To follow in the footsteps of Jesus, finally, has more to do with a way of being than it does a way of believing. We live as Jesus lived, not by making one-to-one correlations between his life and ours, but by letting ourselves be nurtured by the same kind of relationship with God as he had, and then acting on the basis of that relationship. Don’t worry about your life, not just because it’s crippling and unproductive to do so, but because worry drives out joy and makes choosing life – along with all of its blessings – impossible.
* * *
1 Biblical scholars have long agreed that the author of this part of the book, attributed to the prophet Isaiah, in fact, was not Isaiah himself, but someone who lived during the exile in Babylon and worked among the people there (“Deutero-Isaiah” meaning “second-Isaiah”). He speaks of a time between the destruction of Jerusalem in 587 and the downfall of the Babylonian empire in 539 – a time in the future that the first Isaiah clearly may have envisioned, but a time in which he was no longer alive.
2 Deuteronomy 30: 19.
3 I write this during the same moments as Dianne Mahler (our Office Manager) and her family agonize over the choices that they must make concerning her father: in either maintaining him on the “life-support systems” provided by every modern-day hospital ICU, or by letting him leave this life with some grace, dignity and comfort. Given the advances of medical technology in this day and age, we’re forced into facing more and more of these kinds of decisions; but they’re never easy.

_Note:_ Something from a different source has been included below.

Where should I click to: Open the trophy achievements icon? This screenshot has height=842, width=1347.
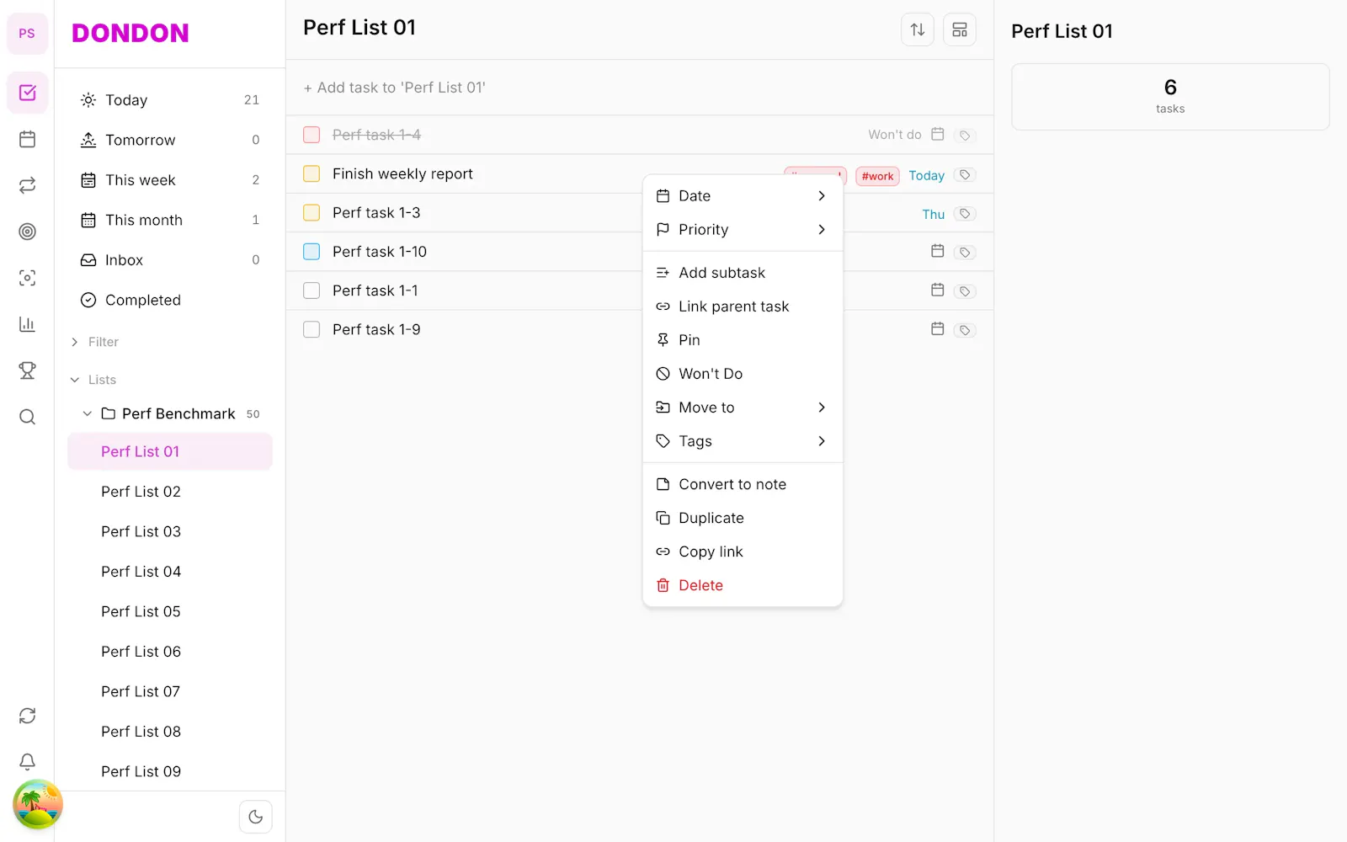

4 The Letter of Paul to the Philippians 2: 5-8.
5 Joined by members of the Wallingford United Methodist Church choir visiting from Seattle, our own choir sang portions of the Latin mass, Messe, written by Johannes Brahms – the translations of which go something like this:
Lamb of God, who takes away the sins of the world, have mercy upon us (from the Agnus Dei), Lord, have mercy; Christ, have mercy (from the Kyrie),
Holy, Holy, Holy Lord, God of Hosts, Heaven and earth are full of your glory (from the Sanctus),
Hosanna [literally, “Lord, save us!”] in the highest! Blessed is He who comes in the name of the
Lord (from the Hosanna and Benedictus), and finally…
Grant us peace (Dona Nobis Pacem).
6 In ancient Rome, the phrase is said to have been used on the occasions when a Roman general was parading through the streets of Rome during the victory celebration known as a triumph. Standing behind the victorious general was a slave, and he had the task of reminding the general that, though he was up on the mountaintop today, tomorrow was another day. The servant did this by telling the general that he should remember that he was mortal: “Memento mori.” It’s also possible (Okay, test your high school Latin from here on out!) that the servant said, “Respice post te! Hominem te esse memento!” – “Look behind you! Remember that you are but a man!” as Tertullian noted in his Apologeticus.
The concept, in the art of classical antiquity however, was more frequently embodied in the phrase carpe diem, or “seize the day.” This does carry the echo of the admonishment to “eat, drink, and be merry, for tomorrow we die” which, ironically enough, at least is recognized by that “first” Isaiah himself in 22: 13, where we read:
“…but instead there was joy and festivity, killing oxen and slaughtering sheep, eating meat and drinking wine. ‘Let us eat and drink, for tomorrow we die’”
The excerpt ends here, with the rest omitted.